What's wanted is a faithful retyping of every entry, pictures excluded.

-- Opening Marker --

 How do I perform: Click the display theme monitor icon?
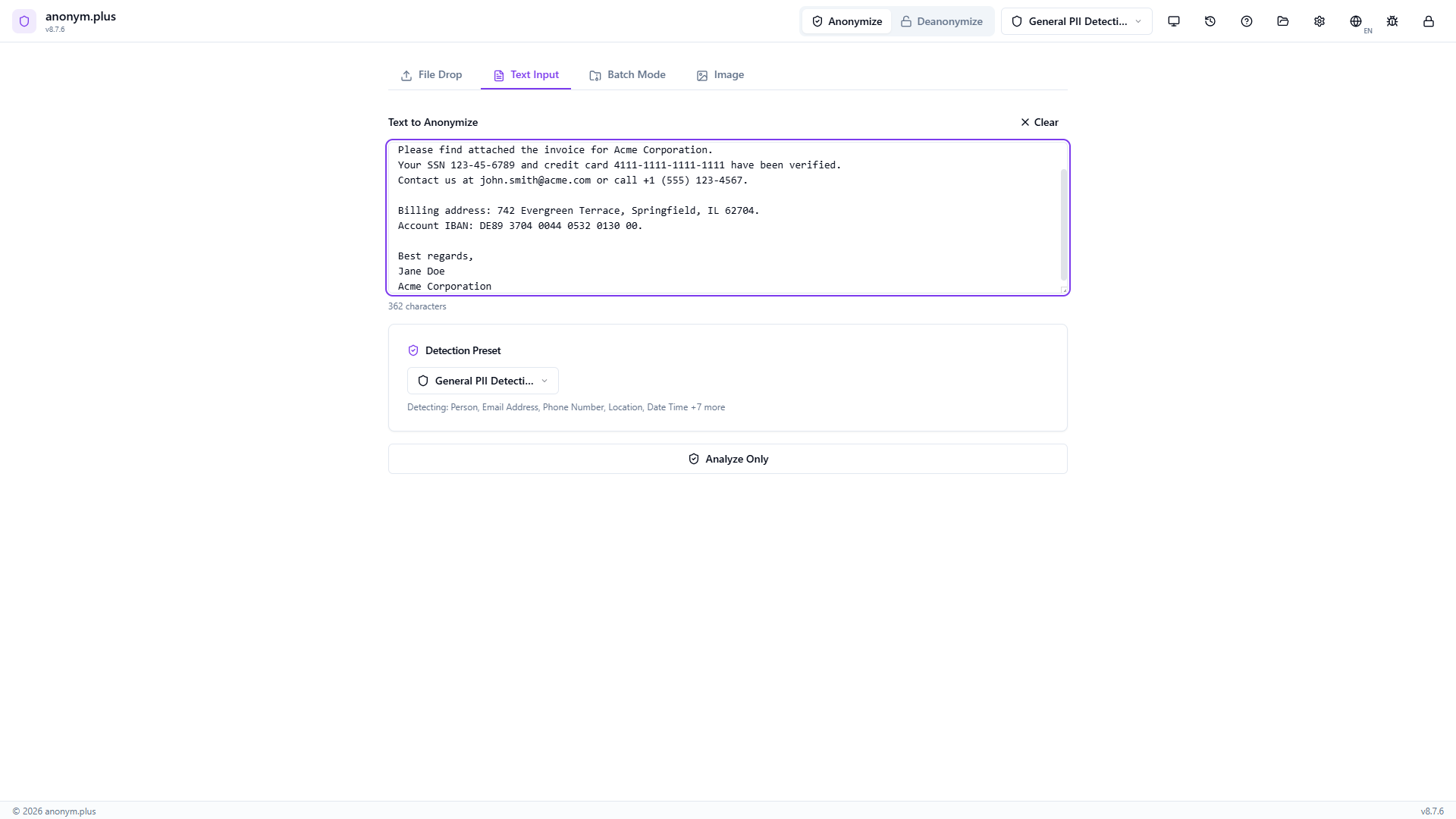click(1173, 21)
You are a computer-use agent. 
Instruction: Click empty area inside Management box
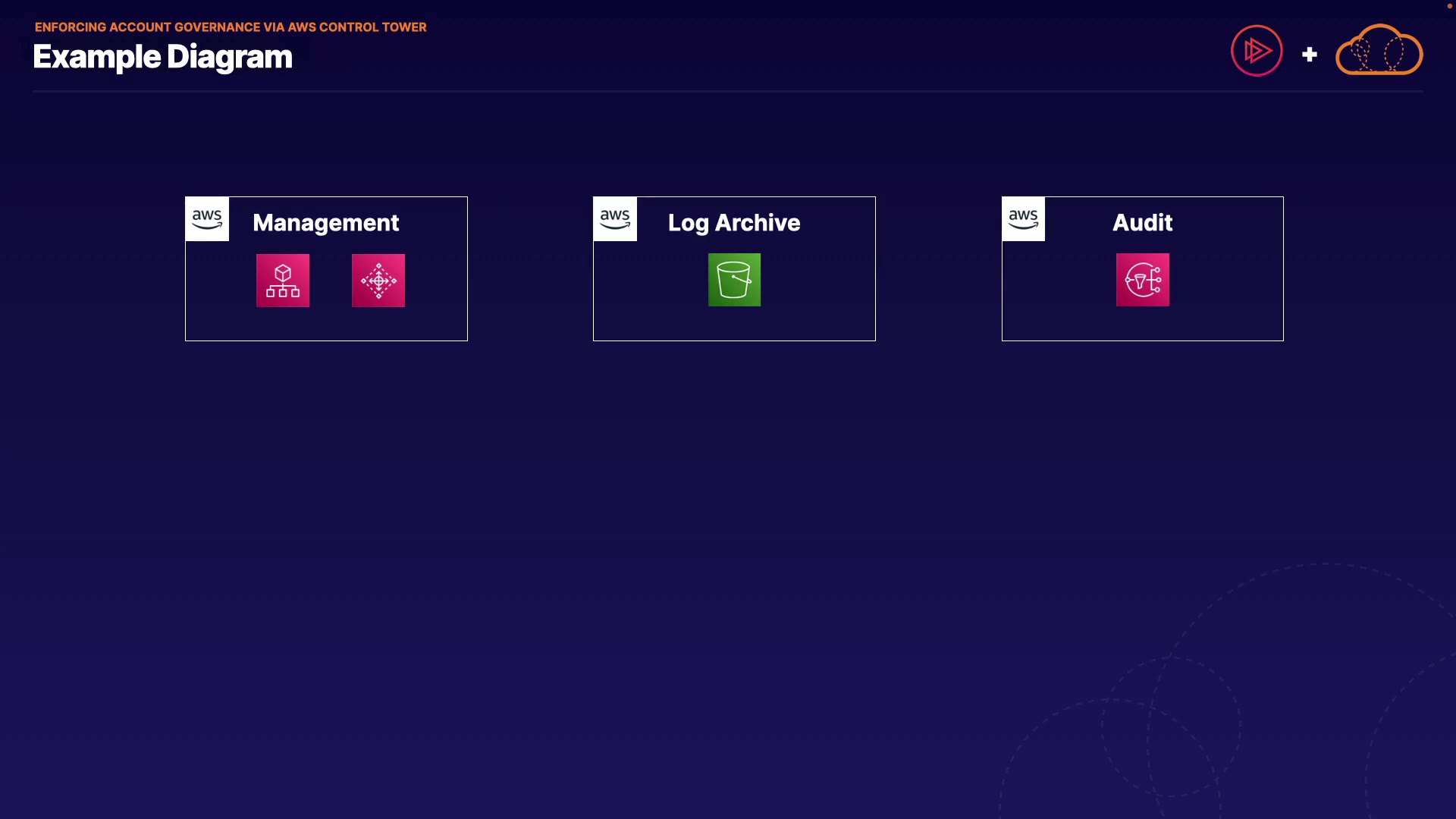pos(326,324)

-- Closing Marker --

FINISHED TASK:
 How do I perform: Click the display theme monitor icon?
click(1173, 21)
You are a computer-use agent. 
Instruction: Click empty area inside Management box
pos(326,324)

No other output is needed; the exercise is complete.